Your checkout service is returning intermittent 500 errors. The logs show the payment service responding correctly, but the order service is timing out waiting for an event that the inventory service should have published. Three services, three repositories, three different teams — and the AI tool you are using can only see the one repo you have open. Debugging distributed systems with AI requires a fundamentally different approach than single-service development.

  • Contract-first development workflows where AI generates and validates service interfaces
  • Cross-service debugging strategies that work within single-tool context limits
  • Patterns for coordinating schema migrations across service boundaries
  • Techniques for AI-assisted distributed tracing analysis
  • Prompts for generating consistent error handling across services

Microservices split your system across repositories, languages, and teams. AI tools see one repository at a time. The solution: encode cross-service contracts and conventions in each repository so the AI always has the integration context it needs.

Define your service contracts before writing implementation code. AI tools excel at generating implementations from well-defined interfaces.

Store contract definitions in your service repository and reference them explicitly:

.cursor/rules
This service (order-service) communicates with:
- payment-service: REST API, OpenAPI spec at /contracts/payment-api.yaml
- inventory-service: Events via RabbitMQ, schemas at /contracts/inventory-events.json
- notification-service: Events via RabbitMQ, schemas at /contracts/notification-events.json
When implementing any integration:
1. Always read the relevant contract file first
2. Generate client code from the contract, do not hand-write it
3. Include retry logic with exponential backoff for all HTTP calls
4. Include dead-letter queue handling for all event consumers

Use @contracts/payment-api.yaml to bring contract context into your conversation.

When a distributed issue spans services, work from the trace backward.

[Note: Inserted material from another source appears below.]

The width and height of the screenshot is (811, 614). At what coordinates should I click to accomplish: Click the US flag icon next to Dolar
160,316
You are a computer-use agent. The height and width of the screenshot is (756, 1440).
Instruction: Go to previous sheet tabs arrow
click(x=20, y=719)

AI tools can verify that services honor their contracts even when you only have access to one side.

Compare our order-service HTTP client for the payment service
against the payment-api.yaml contract:
1. Are we handling all documented error codes?
2. Are we sending all required headers?
3. Are we respecting rate limits and timeouts from the spec?
4. Are there any fields we're ignoring in responses that we should handle?

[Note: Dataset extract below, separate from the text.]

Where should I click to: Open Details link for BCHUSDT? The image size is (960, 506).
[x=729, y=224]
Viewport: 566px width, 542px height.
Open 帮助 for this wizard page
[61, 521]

Changing a data format that crosses service boundaries requires coordination.

  1. Define the new schema version

    Add the new schema alongside the old one. Do not replace it yet.

  2. Update producers to publish both versions

    The producing service sends events in both old and new formats during the transition period.

  3. Update consumers to accept both versions

    Each consuming service handles both schema versions gracefully.

  4. Verify all consumers are updated

    Monitor that no service is still consuming the old format.

  5. Remove the old schema

    Only after all consumers have migrated, stop producing the old format and remove it.

“The AI does not understand our service boundaries.” You need per-service CLAUDE.md or .cursor/rules files that explicitly document what this service communicates with and how. Without this, the AI treats every service as a standalone application.

“Contract changes break downstream services in production.” You skipped the dual-publish phase. Always run both schema versions simultaneously during migration. Use the version tracking metrics to verify all consumers have migrated before removing the old version.

“The AI generates client code that does not match the contract.” Regenerate clients from contracts, do not hand-write them. Add contract validation to your CI pipeline: npm run validate-contracts should fail the build if implementations drift from specs.

“Distributed debugging takes forever even with AI.” Invest in observability infrastructure first. AI tools become dramatically more effective when they can analyze structured traces and correlated logs rather than piecing together separate log files.